__Textauszug__.
Protokoll der Sitzung vom 16.12.2015

Für die Landesregierung spricht Herr Professor Robbers.

Verehrte Frau Präsidentin, meine Damen und Herren Abgeordnete! Es ist gut, dass wir uns wenigstens in einem Punkt alle einig sind, aber das ist ein zentraler Punkt: Die Justiz ist tragende Säule unseres Rechtsstaats und Garant

der Sicherheit. Das ist ein enormer Standortvorteil. Für eine gute Wirtschaft und für jeden Bürger und für jede Bürgerin ist eine gute Justiz so wichtig wie der fließende Verkehr und wie das schnelle Internet. Wir stellen hohe Anforderungen an die Justiz. Die Justiz in unserem Land macht eine hervorragende Arbeit.

(Beifall der SPD und des BÜNDNIS 90/DIE GRÜNEN)

Sie belegt Spitzenplätze in der Bundesrepublik. Sie ist zum Beispiel bei den Asylverfahren spitze. Dafür danke ich.

(Beifall der SPD und des BÜNDNIS 90/DIE GRÜNEN)

Auszugsweise entnommene Zeilen aus einer Sammlung
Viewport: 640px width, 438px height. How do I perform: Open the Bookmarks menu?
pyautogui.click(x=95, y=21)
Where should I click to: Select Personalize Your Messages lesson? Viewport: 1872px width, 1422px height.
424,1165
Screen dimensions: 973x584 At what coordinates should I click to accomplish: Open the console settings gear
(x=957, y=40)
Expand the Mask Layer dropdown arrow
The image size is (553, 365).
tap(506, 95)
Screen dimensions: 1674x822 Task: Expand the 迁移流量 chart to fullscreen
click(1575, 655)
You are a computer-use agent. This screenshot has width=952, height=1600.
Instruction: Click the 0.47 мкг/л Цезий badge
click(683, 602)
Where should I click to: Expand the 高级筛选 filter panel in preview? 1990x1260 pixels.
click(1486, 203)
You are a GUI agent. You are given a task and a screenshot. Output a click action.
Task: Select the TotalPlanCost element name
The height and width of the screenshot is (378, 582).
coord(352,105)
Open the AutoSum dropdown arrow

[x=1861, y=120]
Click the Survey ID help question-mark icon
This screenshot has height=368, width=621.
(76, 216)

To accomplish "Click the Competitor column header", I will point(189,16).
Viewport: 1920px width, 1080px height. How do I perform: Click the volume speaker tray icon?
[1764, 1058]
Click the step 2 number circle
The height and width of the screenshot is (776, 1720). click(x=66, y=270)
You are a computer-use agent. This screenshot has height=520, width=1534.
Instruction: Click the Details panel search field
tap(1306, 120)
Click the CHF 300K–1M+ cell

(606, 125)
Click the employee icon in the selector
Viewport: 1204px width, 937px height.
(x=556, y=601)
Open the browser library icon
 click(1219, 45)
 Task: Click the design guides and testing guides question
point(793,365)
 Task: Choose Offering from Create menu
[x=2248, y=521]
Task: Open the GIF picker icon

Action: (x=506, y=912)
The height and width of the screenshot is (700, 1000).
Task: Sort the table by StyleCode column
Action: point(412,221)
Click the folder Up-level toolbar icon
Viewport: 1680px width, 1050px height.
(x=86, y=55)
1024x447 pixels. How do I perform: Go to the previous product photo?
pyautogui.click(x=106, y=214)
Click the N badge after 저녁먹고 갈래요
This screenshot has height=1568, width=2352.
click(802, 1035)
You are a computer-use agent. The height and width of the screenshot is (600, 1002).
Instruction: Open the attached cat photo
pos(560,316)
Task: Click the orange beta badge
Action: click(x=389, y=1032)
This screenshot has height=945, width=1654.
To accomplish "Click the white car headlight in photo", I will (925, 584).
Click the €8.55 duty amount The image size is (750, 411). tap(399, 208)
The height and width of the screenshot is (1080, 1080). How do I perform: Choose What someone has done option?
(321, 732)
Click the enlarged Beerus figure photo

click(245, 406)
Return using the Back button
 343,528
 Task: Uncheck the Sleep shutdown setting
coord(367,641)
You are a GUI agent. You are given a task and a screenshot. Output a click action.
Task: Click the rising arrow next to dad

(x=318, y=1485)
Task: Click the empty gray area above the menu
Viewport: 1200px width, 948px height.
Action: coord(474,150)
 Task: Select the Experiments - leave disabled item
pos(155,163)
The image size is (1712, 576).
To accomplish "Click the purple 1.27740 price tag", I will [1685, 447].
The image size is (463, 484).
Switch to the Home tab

__Aufgabe und Vorgaben__.
Führen Sie bitte die Rede zur Justiz nach dem zuletzt vermerkten Beifall weiter. Die Zeilen spielen hierbei keine Rolle.

__Antwort__.
Meine Damen und Herren Abgeordnete, deshalb müssen Gerichte, Staatsanwaltschaften, der Justizvollzug und der Verbraucherschutz angemessen ausgestattet sein. Nur dann kann die Justiz auch weiterhin die vielfältigen und schwierigen Aufgaben gut und schnell für die Menschen bewältigen. Ganz besonders ist der Einsatz aller Mitarbeiterinnen und aller Mitarbeiter im gesamten Geschäftsbereich – auch im Verbraucherschutz – vorbildlich. Ihnen allen gilt mein ausdrücklicher Dank für ihr hohes Engagement und für ihre großartige Arbeit.

(Beifall der SPD und beim BÜNDNIS 90/DIE GRÜNEN)

Das zeigt sich vor allem in besonderen Situationen. Gerade jetzt bei der Bewältigung des Flüchtlingszuzugs gehen die Mitarbeitenden hin und leiten oder fördern Aufnahmeeinrichtungen neben ihrer normalen Arbeit an Samstagen, Sonntagen und nachts. Ich finde das klasse.

(Beifall der SPD und BÜNDNIS 90/DIE GRÜNEN)

Sie beschweren sich nicht, sondern sie machen das einfach.

Jetzt machen Richterinnen und Richter, Staatsanwältinnen und Staatsanwälte und auch Anwälte ehrenamtlich beim neuen Werte- und Integrationsunterricht mit, den wir von unserem Ministerium aus für die Flüchtlinge neu anbieten,

(Alexander Schweitzer, SPD: Hervorragende Idee!)

damit die sich ganz schnell integrieren können.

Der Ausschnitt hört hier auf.